Diferente de aplicações industriais convencionais, os sistemas biotecnológicos envolvem produtos sensíveis, organismos, meios de cultura, utilidades críticas e condições de processo que precisam permanecer dentro de faixas rigorosamente controladas.
Nesse contexto, as válvulas de controle exercem papel fundamental na estabilidade da operação. Elas atuam diretamente no controle de fluxo, pressão, temperatura indireta, dosagem e alimentação de sistemas sensíveis, influenciando a repetibilidade do processo e a qualidade do produto final.

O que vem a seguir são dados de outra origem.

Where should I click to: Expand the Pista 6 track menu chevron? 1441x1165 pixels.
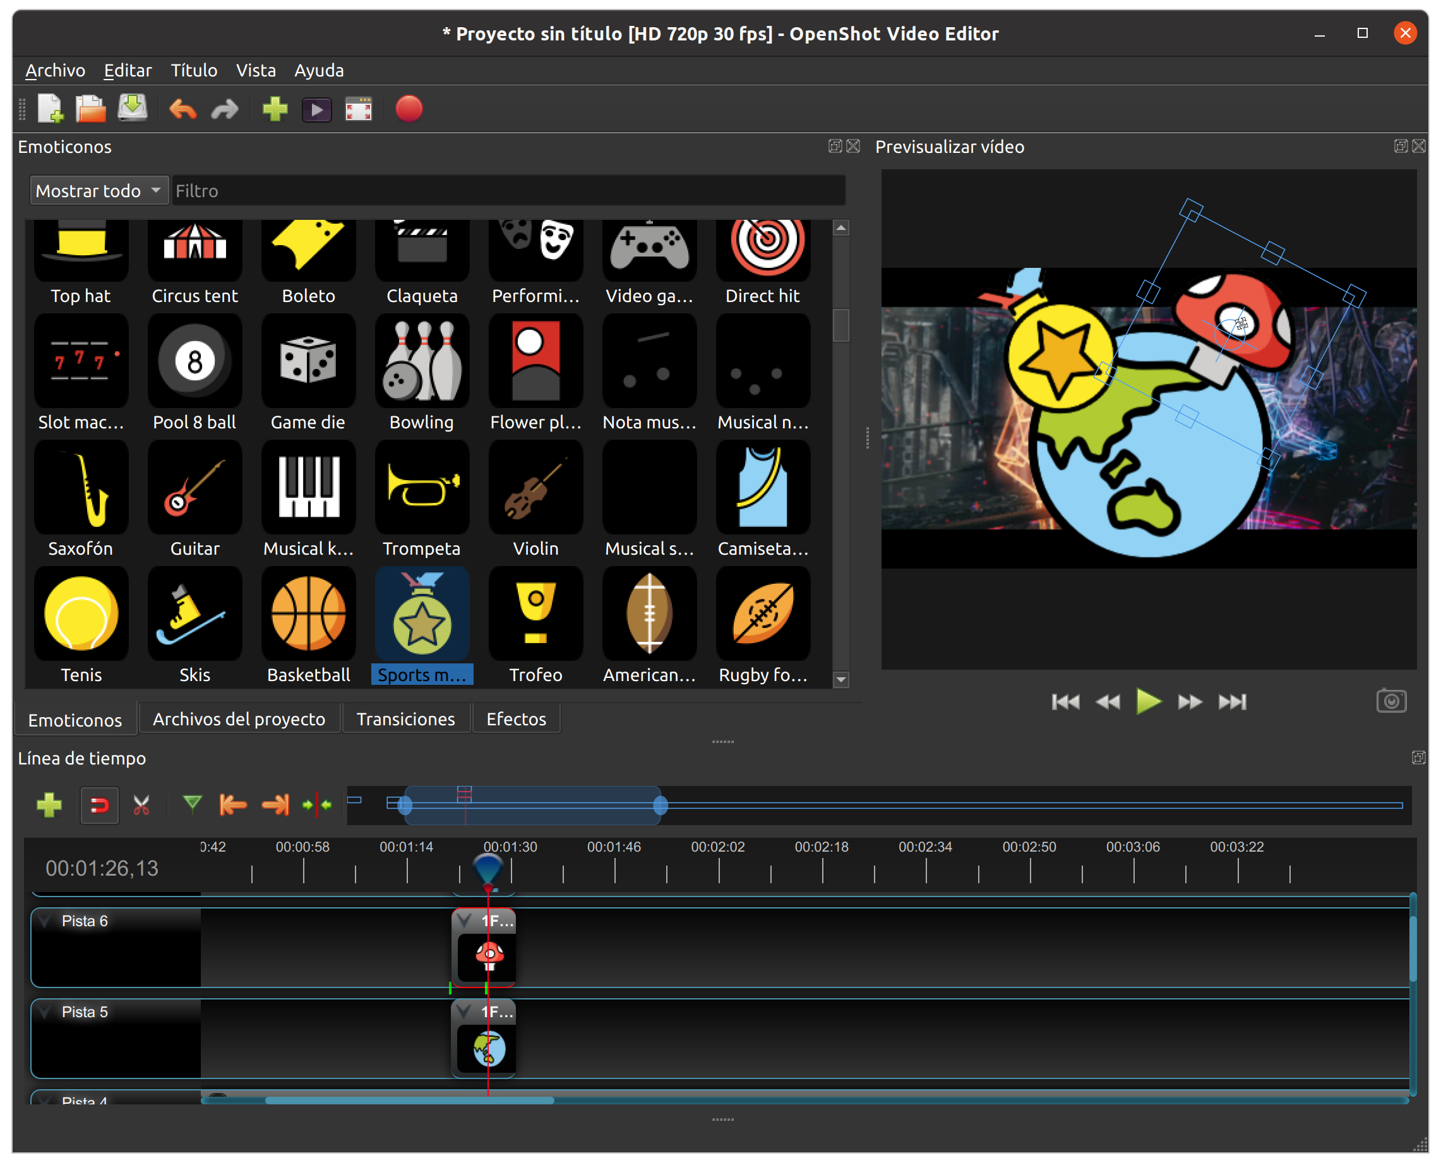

Pequenas variações de vazão ou pressão podem comprometer etapas críticas, como fermentação, purificação, transferência de fluidos, esterilização, limpeza CIP/SIP e distribuição de utilidades farmacêuticas. Por isso, a válvula precisa ser selecionada a partir das condições reais de operação, considerando:
– faixa de pressão e temperatura;
– características do fluido;
– necessidade de controle fino;
– compatibilidade com limpeza e esterilização;
– materiais e acabamento superficial;
– resposta dinâmica do conjunto válvula + atuador;
– integração com sistemas de automação e monitoramento.
A confiabilidade operacional depende da correta combinação entre projeto, produto, aplicação e manutenção.
Em ambientes regulados, o desempenho da válvula não pode ser analisado apenas pelo seu funcionamento mecânico, mas também pelo impacto que exerce na estabilidade do processo e na segurança do lote produtivo.